Google et Mozilla essaient de proposer dans leur navigateur respectif une prise en charge de l’envoi de requêtes DNS via un protocole HTTPS chiffré (connu sous l'appellation DNS over HTTPS). Ce qui n’est pas du goût de certains FAI américains qui y voient un risque de situation monopolistique de Google une nouvelle fois. « Lorsqu'un consommateur ou une entreprise utilise les téléphones Android ou le navigateur Web Chrome de Google, Android ou Chrome ferait de Google le fournisseur de requête DNS chiffré par défaut et la plupart des consommateurs n’auraient pas les connaissances pour détecter ou rejeter ce choix », expliquent les associations de FAI. Et « parce que la majorité du trafic Internet mondial (filaire et sans fil) passe par le navigateur Chrome ou le système d'exploitation Android, Google pourrait devenir le fournisseur de requête DNS prédominant. »

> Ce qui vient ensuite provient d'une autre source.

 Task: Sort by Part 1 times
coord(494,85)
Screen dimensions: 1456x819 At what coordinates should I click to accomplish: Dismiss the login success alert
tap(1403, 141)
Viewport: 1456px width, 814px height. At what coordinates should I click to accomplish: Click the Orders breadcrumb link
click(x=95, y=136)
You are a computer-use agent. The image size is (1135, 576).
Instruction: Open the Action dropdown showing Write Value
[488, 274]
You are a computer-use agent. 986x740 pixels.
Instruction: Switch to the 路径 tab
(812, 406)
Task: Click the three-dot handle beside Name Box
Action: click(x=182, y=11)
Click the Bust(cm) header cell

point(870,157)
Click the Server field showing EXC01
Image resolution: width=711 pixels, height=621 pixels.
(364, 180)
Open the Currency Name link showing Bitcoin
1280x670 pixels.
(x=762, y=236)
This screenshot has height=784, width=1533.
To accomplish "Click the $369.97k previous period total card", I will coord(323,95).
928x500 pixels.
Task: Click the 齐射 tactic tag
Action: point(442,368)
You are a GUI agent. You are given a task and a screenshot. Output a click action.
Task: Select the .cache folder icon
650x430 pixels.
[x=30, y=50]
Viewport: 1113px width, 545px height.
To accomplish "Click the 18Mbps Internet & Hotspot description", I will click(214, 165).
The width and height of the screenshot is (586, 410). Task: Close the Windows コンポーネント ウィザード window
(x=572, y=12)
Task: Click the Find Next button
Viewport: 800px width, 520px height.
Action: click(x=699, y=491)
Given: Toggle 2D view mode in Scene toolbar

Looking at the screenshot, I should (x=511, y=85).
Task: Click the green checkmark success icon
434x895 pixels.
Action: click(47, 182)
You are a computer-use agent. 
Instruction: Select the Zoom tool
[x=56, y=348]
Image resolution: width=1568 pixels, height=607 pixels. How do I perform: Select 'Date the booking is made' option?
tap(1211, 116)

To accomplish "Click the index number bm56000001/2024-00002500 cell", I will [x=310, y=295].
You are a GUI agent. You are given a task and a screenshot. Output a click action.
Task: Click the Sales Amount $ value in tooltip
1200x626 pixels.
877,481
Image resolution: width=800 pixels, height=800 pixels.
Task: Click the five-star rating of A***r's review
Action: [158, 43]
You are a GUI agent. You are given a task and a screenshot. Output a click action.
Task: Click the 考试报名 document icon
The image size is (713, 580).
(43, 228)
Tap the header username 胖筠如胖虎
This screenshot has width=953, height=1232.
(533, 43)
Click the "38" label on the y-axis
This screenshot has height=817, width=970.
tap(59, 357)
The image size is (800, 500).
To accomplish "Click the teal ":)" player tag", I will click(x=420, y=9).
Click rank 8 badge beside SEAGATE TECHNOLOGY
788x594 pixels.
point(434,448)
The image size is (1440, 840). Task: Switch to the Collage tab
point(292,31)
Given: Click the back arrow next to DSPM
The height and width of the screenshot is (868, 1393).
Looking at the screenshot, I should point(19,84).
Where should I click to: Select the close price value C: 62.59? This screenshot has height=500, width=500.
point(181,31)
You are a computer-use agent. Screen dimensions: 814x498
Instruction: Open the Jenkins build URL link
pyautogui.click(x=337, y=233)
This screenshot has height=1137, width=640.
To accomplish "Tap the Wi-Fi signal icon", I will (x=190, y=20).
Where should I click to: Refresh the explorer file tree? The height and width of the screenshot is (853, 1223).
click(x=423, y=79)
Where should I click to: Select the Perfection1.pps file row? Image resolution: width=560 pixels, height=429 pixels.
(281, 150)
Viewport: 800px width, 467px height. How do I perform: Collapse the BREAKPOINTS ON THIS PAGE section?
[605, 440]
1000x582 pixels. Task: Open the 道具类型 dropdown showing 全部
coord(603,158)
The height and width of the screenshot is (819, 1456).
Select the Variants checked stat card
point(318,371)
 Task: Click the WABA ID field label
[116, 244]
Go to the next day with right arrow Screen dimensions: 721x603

Une transition inéluctable vers le chiffrement DNS

Google a répondu à ces préoccupations en disant qu’elles sont sans fondement. Le groupe n’aurait pas l'intention de transférer les utilisateurs de Chrome vers ses propres serveurs DNS. Google commencera à implémenter sa fonctionnalité DNS-over-HTTPS (DoH) à partir de la version 78 de Chrome. Dans le cadre de l'expérience, le navigateur « vérifiera si le fournisseur DNS actuel de l'utilisateur fait partie d'une liste de fournisseurs compatibles DoH, et mettra à niveau vers le service DoH équivalent du même fournisseur », écrit Google dans un billet de blog. « Si le fournisseur DNS n'est pas dans la liste, Chrome continuera à fonctionner normalement. »

De son côté Mozilla prévoirait un déploiement du chiffrement DNS plus agressif en transférant progressivement tous ses utilisateurs vers DoH, que leur fournisseur actuel le prenne en charge ou non. D’après Ars Technica, ce changement fera de Cloudflare le fournisseur DNS par défaut pour de nombreux utilisateurs de Firefox, quels que soient les paramètres DNS de l'OS sous-jacent. Bien que Mozilla ne soit pas visé par la lettre adressée au Congrès, sa position sur le sujet a pu attisé le feu avec les FAI.

Mais malgré ce qu’ils laissent entendre dans leur lettre, un protocole DNS chiffré n’est pas dans l’intérêt des FAI en général. Sécurisée, cette procédure réduirait la visibilité de ces derniers sur les habitudes de navigation de leurs clients. Le ciblage publicitaire et le contrôle du réseau seraient plus limités, tout comme les marges de manœuvre des FAI.